EXCERPT:
.....
Sunday, June 6, 2010

Carlos Bulosan, Humorist and Humoristic Commentator

Pity Carlos Bulosan. Or at least try to. He wrote a book, “The Laughter of My Father,” that was considered a best-seller in the United States in 1940, and is still regarded today as a comic gem, certainly by Louis Untermeyer, who included the story “My Father Goes to Court” in his humor anthology.

But he didn’t mean it to be that way. Bulosan wrote with an undertone of social commentary that, like Multatuli’s “Max Havelaar,” was meant to comment on the rich trampling down the poor. Few Americans read Bulosan today, but fewer still read Multatuli – though his Dutch origins may also play a role in that obscurity.

It doesn’t help, as many critics of Bulosan’s criticism have pointed out, that in “My Father Goes to Court,” the poor family wins.

WARNING: I’m starting here with the zinger to the story, so if you’ve not yet read the tale, just stop right now.

Bulosan writes of a rich man who takes his father to court because while the man has been able to feed his children well, it’s Bulosan’s poor, and poorly nourished family, that has the health the rich man thought he could buy. So the rich man takes the other family to court, accusing them of stealing “the spirit” of his family’s food and wealth. He demands payment. The wise, poor father then does this:

“Do you claim that we stole the spirit of your wealth and became a laughing family while yours became morose and sad” Father asked.
.....
DATA EXCERPT:
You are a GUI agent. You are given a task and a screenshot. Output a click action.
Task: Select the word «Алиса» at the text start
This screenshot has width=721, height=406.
.....
PROBLEMS TO WORK ON:
1) From the piece on Carlos Bulosan, echo the stretch from "But he didn’t" through "in that obscurity." word for word.
2) Summarize the piece on Carlos Bulosan in two sentences.
3) Finish out the next part of the piece on Carlos Bulosan, picking up after its final line.

ANSWERS PROVIDED:
1)
But he didn’t mean it to be that way. Bulosan wrote with an undertone of social commentary that, like Multatuli’s “Max Havelaar,” was meant to comment on the rich trampling down the poor. Few Americans read Bulosan today, but fewer still read Multatuli – though his Dutch origins may also play a role in that obscurity.

2) Carlos Bulosan's "The Laughter of My Father" was a best-seller in the United States in 1940 and is still regarded as a comic gem, though he meant it as social commentary on the rich trampling down the poor. In "My Father Goes to Court," a rich man takes Bulosan's poor but healthy family to court for stealing "the spirit" of his family's food and wealth, and the poor family wins.

3)
“Do you claim we stole the spirit of your food by hanging outside your windows when your servants cooked it?” Father asked.


“Then we are going to pay you right now,” Father said. He walked over to where we children were sitting on the bench and took my straw hat off my lap and began filling it up with centavo pieces that he took out of his pockets. He went to Mother, who added a fistful of silver coins. My brothers threw in their small change.

“May I walk to the room across the hall and stay there for a few minutes, Judge?” Father asked.

“As you wish.”

“Than you,” Father said. He strode into the other room with the hat in his hands. It was almost full of coins. The doors of both rooms were wide open.

“Are you ready?” Father called.

“Proceed,” the Judge said.

The sweet tinkle of the coins carried beautifully into the courtroom. The spectators turned their faces toward the sound with wonder. Father came back and stood before th complaintant.

“Did you hear it?” he asked.

“Hear what?” the man asked.

“The spirit of the money when I shook this hat?” he asked.


“Then you are paid,” Father said.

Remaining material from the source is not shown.